— INFORMATION SUPPLIED —
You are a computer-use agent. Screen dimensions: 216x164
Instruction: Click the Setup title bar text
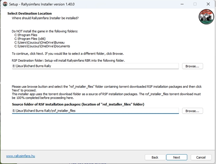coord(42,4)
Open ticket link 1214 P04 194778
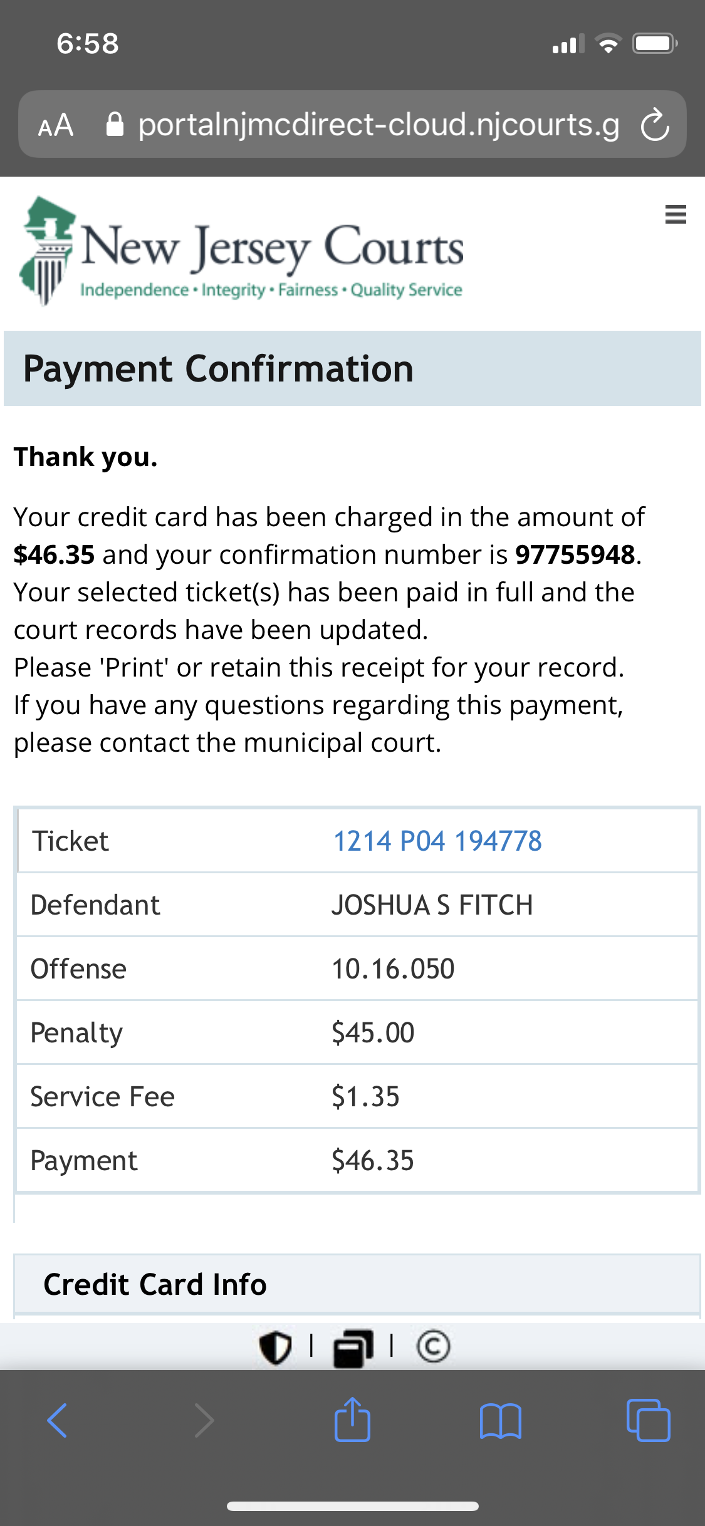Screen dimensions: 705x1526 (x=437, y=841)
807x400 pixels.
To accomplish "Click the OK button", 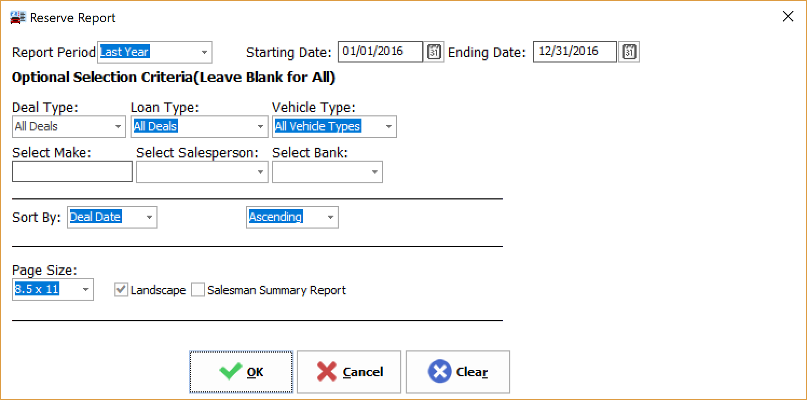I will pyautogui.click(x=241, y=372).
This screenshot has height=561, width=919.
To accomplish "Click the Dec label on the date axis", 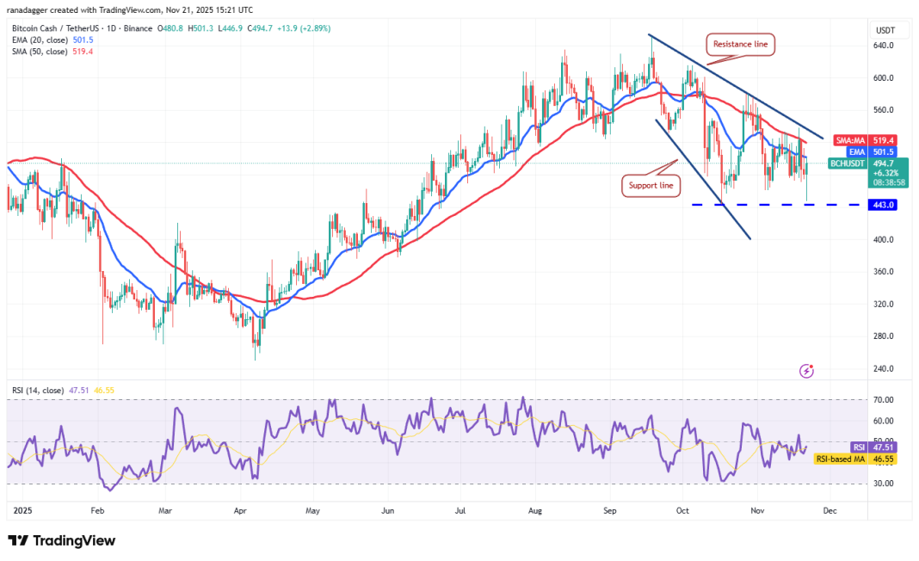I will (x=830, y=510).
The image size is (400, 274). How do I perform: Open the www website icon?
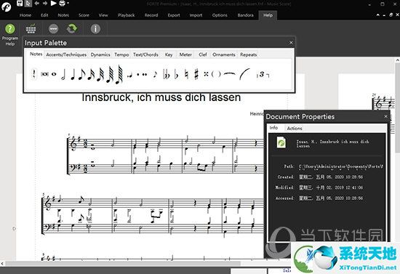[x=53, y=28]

— YOUR TASK —
Write out everything from the line containing "The image size" down to the last of the lines above, character for character. Leave the pictures out of your answer.

— ANSWER FOR THIS EXERCISE —
The image size is (400, 274). How do I perform: Open the www website icon?
[x=53, y=28]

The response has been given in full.